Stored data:
● ● ● ● ● ● ●
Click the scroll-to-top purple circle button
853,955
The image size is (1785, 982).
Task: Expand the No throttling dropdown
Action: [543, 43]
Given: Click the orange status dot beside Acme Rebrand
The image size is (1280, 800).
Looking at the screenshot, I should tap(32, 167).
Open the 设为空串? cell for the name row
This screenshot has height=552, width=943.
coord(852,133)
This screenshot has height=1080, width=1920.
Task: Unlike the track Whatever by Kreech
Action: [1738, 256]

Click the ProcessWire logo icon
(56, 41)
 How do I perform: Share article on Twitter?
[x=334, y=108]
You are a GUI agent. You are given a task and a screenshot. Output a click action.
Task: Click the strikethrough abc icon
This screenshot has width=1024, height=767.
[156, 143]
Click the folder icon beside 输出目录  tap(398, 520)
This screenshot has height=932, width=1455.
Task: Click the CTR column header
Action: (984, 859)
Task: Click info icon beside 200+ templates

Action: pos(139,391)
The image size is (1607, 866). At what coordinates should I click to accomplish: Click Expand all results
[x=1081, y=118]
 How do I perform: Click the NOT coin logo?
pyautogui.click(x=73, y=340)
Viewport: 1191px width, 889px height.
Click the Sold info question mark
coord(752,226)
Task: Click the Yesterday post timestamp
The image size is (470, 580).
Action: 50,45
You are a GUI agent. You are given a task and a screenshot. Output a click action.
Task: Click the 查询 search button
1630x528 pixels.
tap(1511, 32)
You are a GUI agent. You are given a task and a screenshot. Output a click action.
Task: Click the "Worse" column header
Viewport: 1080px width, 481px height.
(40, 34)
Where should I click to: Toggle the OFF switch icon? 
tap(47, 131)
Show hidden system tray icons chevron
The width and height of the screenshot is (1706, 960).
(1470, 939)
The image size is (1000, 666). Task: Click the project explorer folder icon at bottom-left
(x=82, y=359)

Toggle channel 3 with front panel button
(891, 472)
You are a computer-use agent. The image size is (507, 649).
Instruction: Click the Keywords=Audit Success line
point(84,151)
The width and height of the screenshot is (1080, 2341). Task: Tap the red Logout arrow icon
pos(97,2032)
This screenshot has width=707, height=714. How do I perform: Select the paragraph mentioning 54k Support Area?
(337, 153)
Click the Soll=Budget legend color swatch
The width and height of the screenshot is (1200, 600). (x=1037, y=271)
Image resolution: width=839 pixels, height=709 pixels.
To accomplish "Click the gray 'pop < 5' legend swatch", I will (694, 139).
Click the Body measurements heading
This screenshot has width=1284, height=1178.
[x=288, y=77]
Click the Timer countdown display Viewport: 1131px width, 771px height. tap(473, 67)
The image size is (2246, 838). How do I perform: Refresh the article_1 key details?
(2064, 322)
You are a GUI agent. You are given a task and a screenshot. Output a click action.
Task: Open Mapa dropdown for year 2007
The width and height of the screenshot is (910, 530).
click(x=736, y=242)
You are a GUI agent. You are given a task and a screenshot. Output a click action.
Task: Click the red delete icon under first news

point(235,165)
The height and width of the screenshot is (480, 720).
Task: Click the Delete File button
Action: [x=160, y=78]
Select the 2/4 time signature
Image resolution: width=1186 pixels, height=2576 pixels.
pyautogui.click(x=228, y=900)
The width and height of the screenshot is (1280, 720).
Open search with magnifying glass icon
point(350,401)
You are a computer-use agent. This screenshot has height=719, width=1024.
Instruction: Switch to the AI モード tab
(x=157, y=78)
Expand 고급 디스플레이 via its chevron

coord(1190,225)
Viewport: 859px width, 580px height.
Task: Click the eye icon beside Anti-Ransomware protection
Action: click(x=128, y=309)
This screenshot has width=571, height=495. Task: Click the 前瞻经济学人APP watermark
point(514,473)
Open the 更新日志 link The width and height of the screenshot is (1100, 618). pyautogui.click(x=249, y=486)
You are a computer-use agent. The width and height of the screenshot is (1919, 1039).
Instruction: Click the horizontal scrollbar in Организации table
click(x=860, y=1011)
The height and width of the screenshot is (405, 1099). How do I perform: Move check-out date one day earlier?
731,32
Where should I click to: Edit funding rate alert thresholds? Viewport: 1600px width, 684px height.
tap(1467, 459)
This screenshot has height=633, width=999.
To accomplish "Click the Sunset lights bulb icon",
● ● ● ● ● ● ●
*REQUIRED WORK*
Reproduce all of the data exactly as given.

*OUTPUT BELOW*
Click the scroll-to-top purple circle button
853,955
The image size is (1785, 982).
Task: Expand the No throttling dropdown
Action: [543, 43]
Given: Click the orange status dot beside Acme Rebrand
The image size is (1280, 800).
Looking at the screenshot, I should tap(32, 167).
Open the 设为空串? cell for the name row
This screenshot has height=552, width=943.
coord(852,133)
This screenshot has height=1080, width=1920.
Task: Unlike the track Whatever by Kreech
Action: [1738, 256]

Click the ProcessWire logo icon
(56, 41)
 How do I perform: Share article on Twitter?
[x=334, y=108]
You are a GUI agent. You are given a task and a screenshot. Output a click action.
Task: Click the strikethrough abc icon
This screenshot has width=1024, height=767.
[156, 143]
Click the folder icon beside 输出目录  tap(398, 520)
This screenshot has height=932, width=1455.
Task: Click the CTR column header
Action: (984, 859)
Task: Click info icon beside 200+ templates

Action: pos(139,391)
The image size is (1607, 866). At what coordinates should I click to accomplish: Click Expand all results
[x=1081, y=118]
 How do I perform: Click the NOT coin logo?
pyautogui.click(x=73, y=340)
Viewport: 1191px width, 889px height.
Click the Sold info question mark
coord(752,226)
Task: Click the Yesterday post timestamp
The image size is (470, 580).
Action: 50,45
You are a GUI agent. You are given a task and a screenshot. Output a click action.
Task: Click the 查询 search button
1630x528 pixels.
tap(1511, 32)
You are a GUI agent. You are given a task and a screenshot. Output a click action.
Task: Click the "Worse" column header
Viewport: 1080px width, 481px height.
(40, 34)
Where should I click to: Toggle the OFF switch icon? 
tap(47, 131)
Show hidden system tray icons chevron
The width and height of the screenshot is (1706, 960).
(1470, 939)
The image size is (1000, 666). Task: Click the project explorer folder icon at bottom-left
(x=82, y=359)

Toggle channel 3 with front panel button
(891, 472)
You are a computer-use agent. The image size is (507, 649).
Instruction: Click the Keywords=Audit Success line
point(84,151)
The width and height of the screenshot is (1080, 2341). Task: Tap the red Logout arrow icon
pos(97,2032)
This screenshot has width=707, height=714. How do I perform: Select the paragraph mentioning 54k Support Area?
(337, 153)
Click the Soll=Budget legend color swatch
The width and height of the screenshot is (1200, 600). (x=1037, y=271)
Image resolution: width=839 pixels, height=709 pixels.
To accomplish "Click the gray 'pop < 5' legend swatch", I will (694, 139).
Click the Body measurements heading
This screenshot has width=1284, height=1178.
[x=288, y=77]
Click the Timer countdown display Viewport: 1131px width, 771px height. tap(473, 67)
The image size is (2246, 838). How do I perform: Refresh the article_1 key details?
(2064, 322)
You are a GUI agent. You are given a task and a screenshot. Output a click action.
Task: Open Mapa dropdown for year 2007
The width and height of the screenshot is (910, 530).
click(x=736, y=242)
You are a GUI agent. You are given a task and a screenshot. Output a click action.
Task: Click the red delete icon under first news

point(235,165)
The height and width of the screenshot is (480, 720).
Task: Click the Delete File button
Action: [x=160, y=78]
Select the 2/4 time signature
Image resolution: width=1186 pixels, height=2576 pixels.
pyautogui.click(x=228, y=900)
The width and height of the screenshot is (1280, 720).
Open search with magnifying glass icon
point(350,401)
You are a computer-use agent. This screenshot has height=719, width=1024.
Instruction: Switch to the AI モード tab
(x=157, y=78)
Expand 고급 디스플레이 via its chevron

coord(1190,225)
Viewport: 859px width, 580px height.
Task: Click the eye icon beside Anti-Ransomware protection
Action: click(x=128, y=309)
This screenshot has width=571, height=495. Task: Click the 前瞻经济学人APP watermark
point(514,473)
Open the 更新日志 link The width and height of the screenshot is (1100, 618). pyautogui.click(x=249, y=486)
You are a computer-use agent. The width and height of the screenshot is (1919, 1039).
Instruction: Click the horizontal scrollbar in Организации table
click(x=860, y=1011)
The height and width of the screenshot is (405, 1099). How do I perform: Move check-out date one day earlier?
731,32
Where should I click to: Edit funding rate alert thresholds? Viewport: 1600px width, 684px height.
tap(1467, 459)
This screenshot has height=633, width=999.
To accomplish "Click the Sunset lights bulb icon",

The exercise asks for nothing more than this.